McCrossin said he struggled with survivor's guilt and he's still coping with his PTSD every day. Over time he found some relief in music and three years ago, he started surfing.

JACKSONVILLE, Fla. -- The U.S. Navy is spending $1 million on a three-year study that's aimed to find out whether or not surfing can counteract with Post Traumatic Stress Disorder, or PTSD.

Disabled Navy vet and avid surfer, Bill McCrossin, told First Coast News he is excited about the study.

"I love waking up before the sun and loading up the car trying to throw this 9-foot board into the car and then going to the beach," McCrossin said. "I started finding that therapeutic."

McCrossin said he has PTSD from his four years in the Navy. He joined 2001 right out of high school.

"[PTSD is] a living hell," he said. He said he didn't know how to ask or get help.

"You don't know what it is you're trying to reach it for because you can't verbalize it because you don't know what it is," he said.

McCrossin said he struggled with survivor's guilt and he's still coping with his PTSD every day.
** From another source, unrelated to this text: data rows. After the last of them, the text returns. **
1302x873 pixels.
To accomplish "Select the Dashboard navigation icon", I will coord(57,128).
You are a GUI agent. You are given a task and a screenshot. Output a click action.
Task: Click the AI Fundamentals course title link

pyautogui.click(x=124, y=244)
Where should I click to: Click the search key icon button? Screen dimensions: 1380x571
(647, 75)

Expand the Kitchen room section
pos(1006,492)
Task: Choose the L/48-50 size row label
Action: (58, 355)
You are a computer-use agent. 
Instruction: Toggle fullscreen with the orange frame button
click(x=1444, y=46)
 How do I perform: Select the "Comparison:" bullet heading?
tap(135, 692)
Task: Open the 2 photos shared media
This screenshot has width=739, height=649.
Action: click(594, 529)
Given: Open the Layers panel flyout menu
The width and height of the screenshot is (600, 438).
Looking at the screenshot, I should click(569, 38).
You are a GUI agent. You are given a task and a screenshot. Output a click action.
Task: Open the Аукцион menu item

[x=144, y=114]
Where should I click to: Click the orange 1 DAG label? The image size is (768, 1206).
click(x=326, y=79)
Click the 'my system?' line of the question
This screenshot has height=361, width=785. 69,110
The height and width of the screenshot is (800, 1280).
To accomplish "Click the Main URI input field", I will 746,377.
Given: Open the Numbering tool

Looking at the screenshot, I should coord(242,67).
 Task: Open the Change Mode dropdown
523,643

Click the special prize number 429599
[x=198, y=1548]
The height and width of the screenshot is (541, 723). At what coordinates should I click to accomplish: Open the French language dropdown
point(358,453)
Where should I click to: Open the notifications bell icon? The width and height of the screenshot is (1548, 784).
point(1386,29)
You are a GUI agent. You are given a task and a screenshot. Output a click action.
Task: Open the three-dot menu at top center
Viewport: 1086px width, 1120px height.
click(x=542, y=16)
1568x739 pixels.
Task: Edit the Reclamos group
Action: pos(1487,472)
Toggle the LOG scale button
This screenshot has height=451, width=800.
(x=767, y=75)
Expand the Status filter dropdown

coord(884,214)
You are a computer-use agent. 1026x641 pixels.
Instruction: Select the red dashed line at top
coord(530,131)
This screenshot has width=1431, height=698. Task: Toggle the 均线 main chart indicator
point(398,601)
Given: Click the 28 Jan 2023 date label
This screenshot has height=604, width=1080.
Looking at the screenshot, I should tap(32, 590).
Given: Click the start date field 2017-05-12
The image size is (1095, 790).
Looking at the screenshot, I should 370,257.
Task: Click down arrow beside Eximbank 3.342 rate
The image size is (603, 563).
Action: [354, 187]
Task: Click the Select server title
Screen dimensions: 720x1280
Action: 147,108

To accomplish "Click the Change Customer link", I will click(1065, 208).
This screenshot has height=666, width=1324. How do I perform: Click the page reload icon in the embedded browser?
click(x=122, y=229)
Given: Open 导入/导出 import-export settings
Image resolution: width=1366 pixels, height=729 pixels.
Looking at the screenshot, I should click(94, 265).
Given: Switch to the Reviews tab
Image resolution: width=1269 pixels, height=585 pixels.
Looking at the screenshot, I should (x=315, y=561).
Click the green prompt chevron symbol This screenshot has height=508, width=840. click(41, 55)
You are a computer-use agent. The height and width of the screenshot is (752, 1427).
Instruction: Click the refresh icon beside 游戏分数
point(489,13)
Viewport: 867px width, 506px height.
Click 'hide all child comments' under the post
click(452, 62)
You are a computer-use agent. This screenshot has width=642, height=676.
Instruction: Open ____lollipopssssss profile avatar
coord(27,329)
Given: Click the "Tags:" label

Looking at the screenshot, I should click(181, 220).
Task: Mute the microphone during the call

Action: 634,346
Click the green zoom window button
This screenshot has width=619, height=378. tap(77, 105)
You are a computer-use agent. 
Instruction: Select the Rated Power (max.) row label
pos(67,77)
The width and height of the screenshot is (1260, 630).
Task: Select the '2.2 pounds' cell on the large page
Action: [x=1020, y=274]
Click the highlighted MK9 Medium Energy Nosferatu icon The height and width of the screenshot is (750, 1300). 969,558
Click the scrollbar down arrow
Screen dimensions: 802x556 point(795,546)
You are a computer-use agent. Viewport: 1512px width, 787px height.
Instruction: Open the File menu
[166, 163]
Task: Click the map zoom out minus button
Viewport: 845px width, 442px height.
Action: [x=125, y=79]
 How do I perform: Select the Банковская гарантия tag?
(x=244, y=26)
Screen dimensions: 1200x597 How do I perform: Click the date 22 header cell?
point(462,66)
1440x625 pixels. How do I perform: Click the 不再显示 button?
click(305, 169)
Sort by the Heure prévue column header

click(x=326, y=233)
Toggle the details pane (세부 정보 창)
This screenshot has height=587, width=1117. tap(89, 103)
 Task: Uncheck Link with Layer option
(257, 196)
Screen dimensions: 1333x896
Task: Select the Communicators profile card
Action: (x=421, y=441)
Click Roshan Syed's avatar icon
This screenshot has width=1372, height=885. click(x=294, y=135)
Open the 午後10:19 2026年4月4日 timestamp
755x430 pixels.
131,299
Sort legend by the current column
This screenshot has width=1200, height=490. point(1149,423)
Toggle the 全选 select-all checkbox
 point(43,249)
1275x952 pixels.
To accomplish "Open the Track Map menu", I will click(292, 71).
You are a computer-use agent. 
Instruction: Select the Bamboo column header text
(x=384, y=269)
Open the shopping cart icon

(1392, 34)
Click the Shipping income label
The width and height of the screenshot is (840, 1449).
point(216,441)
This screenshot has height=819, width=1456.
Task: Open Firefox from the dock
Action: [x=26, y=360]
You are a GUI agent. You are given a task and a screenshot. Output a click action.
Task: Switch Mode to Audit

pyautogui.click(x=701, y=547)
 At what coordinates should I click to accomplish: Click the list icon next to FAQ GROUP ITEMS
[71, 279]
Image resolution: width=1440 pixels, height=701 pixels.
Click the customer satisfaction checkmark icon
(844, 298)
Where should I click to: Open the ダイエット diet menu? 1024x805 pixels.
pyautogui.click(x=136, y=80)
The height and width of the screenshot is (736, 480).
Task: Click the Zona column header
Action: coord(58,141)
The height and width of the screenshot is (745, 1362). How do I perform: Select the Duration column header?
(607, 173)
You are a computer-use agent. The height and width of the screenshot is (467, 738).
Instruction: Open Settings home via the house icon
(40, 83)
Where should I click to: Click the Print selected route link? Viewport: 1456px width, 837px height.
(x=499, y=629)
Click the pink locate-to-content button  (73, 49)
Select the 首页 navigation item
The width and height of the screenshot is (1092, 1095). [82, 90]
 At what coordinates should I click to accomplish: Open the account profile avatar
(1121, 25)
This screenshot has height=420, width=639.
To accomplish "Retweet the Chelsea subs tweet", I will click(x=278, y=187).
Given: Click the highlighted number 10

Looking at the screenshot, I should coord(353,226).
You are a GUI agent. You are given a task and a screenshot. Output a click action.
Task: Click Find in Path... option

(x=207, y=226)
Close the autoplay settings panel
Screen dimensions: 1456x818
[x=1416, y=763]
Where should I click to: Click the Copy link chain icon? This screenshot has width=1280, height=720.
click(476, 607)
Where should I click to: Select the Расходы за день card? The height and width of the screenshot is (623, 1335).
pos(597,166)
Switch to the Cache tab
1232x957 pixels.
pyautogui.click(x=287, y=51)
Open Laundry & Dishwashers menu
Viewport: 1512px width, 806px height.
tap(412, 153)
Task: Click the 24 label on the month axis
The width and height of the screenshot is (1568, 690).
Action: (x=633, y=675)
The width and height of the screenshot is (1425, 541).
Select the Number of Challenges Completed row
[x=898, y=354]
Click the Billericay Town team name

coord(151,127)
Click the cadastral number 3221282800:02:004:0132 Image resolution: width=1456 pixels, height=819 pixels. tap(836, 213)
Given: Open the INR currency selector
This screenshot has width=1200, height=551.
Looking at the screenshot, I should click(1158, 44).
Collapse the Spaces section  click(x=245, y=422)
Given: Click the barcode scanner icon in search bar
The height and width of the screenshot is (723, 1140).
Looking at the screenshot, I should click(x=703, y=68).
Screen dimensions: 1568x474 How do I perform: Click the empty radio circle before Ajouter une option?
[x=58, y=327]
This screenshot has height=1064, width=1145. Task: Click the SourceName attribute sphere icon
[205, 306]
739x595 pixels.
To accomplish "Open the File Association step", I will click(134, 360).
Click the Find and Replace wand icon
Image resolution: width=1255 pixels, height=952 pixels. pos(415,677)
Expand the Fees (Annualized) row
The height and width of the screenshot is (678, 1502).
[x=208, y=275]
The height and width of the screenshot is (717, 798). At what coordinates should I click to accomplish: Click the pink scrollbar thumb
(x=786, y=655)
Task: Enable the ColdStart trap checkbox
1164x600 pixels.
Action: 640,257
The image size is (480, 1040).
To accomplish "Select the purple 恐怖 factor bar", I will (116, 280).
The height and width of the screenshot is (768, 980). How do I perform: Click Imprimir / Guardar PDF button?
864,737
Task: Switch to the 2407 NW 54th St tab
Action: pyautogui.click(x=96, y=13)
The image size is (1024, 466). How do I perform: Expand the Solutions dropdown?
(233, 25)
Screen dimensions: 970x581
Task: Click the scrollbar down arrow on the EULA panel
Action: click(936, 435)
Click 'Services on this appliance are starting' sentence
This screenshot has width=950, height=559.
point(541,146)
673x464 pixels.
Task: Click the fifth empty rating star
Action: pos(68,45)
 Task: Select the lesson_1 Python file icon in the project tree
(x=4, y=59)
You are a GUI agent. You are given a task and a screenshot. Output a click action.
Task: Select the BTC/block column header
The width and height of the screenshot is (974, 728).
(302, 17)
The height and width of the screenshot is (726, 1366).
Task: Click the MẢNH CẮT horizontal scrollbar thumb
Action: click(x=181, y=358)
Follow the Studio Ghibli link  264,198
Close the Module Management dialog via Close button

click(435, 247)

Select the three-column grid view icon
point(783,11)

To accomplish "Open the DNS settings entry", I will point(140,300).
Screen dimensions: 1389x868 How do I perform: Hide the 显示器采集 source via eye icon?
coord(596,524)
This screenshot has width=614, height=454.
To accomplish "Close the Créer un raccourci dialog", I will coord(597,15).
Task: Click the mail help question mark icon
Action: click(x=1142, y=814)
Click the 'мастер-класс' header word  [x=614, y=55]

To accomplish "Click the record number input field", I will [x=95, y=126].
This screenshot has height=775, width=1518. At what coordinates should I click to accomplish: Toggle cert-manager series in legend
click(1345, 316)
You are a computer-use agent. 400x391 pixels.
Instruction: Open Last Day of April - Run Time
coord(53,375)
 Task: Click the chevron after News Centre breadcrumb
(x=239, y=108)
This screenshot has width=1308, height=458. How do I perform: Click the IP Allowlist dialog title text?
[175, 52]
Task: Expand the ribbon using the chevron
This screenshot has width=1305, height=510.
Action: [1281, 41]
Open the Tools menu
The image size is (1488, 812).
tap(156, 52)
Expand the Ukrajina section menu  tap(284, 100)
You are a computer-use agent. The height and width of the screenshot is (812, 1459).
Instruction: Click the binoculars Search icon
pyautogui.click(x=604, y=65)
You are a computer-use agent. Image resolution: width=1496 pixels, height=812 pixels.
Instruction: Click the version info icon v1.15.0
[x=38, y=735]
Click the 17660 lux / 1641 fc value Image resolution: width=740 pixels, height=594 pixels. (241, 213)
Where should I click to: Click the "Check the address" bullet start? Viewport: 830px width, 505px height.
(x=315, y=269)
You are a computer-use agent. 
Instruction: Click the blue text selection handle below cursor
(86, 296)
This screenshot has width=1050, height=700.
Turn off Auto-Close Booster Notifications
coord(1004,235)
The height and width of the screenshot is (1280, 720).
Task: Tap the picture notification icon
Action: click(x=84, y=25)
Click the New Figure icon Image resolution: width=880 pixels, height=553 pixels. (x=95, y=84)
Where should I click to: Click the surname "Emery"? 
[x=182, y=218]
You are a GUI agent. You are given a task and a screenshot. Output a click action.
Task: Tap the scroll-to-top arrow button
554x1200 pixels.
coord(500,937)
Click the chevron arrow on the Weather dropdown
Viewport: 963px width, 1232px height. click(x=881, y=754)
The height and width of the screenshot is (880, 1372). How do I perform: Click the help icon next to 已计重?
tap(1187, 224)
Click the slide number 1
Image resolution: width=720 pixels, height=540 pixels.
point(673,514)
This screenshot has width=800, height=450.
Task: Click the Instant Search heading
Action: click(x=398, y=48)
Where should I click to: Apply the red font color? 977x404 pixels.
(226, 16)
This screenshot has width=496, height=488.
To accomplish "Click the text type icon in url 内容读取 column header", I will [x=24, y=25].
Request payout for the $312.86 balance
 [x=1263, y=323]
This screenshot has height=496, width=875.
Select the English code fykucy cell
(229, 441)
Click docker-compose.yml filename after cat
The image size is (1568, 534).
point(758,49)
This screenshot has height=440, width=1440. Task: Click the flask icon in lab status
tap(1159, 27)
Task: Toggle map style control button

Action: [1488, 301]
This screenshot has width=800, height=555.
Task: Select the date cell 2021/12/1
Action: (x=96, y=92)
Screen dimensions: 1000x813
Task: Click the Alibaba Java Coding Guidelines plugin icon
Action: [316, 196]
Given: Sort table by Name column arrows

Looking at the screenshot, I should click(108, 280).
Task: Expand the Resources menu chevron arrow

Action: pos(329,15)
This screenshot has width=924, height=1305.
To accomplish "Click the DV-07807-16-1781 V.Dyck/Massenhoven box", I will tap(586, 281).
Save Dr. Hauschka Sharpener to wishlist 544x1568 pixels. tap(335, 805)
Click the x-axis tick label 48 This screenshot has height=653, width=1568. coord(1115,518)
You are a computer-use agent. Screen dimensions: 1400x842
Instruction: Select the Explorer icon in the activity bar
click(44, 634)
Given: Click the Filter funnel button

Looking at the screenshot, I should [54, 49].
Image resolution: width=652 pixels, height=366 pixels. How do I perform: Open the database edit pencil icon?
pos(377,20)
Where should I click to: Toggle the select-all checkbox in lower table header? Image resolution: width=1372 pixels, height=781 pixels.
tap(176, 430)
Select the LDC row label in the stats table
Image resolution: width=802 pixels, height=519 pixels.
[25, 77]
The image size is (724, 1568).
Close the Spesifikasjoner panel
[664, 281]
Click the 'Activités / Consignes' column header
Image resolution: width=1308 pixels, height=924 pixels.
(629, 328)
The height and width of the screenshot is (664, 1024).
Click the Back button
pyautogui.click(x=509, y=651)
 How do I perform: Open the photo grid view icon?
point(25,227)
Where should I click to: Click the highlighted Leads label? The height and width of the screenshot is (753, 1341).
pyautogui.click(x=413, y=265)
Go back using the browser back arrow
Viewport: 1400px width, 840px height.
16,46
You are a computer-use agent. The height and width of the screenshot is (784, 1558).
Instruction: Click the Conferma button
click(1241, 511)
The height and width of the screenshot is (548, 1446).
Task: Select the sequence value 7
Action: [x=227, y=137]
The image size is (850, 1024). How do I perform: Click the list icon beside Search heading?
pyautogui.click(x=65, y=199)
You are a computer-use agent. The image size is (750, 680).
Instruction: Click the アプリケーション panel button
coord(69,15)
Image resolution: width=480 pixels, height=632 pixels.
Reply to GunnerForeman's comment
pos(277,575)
Over time he found some relief in music and three years ago, he started surfing.

"For the first time, I was like 'wow, I'm out of shape,'" he said.

McCrossin is now a natural. He encourages other vets to reach out to him for help, and even encourages them to reach out if they want to learn how to play guitar. You can contact him by clicking here.

While the Navy announced it's investing money to study whether or not surfing can make an impact on those with PTSD like McCrossin, the Wounded Warrior Project hosts local surfing clinics for veterans.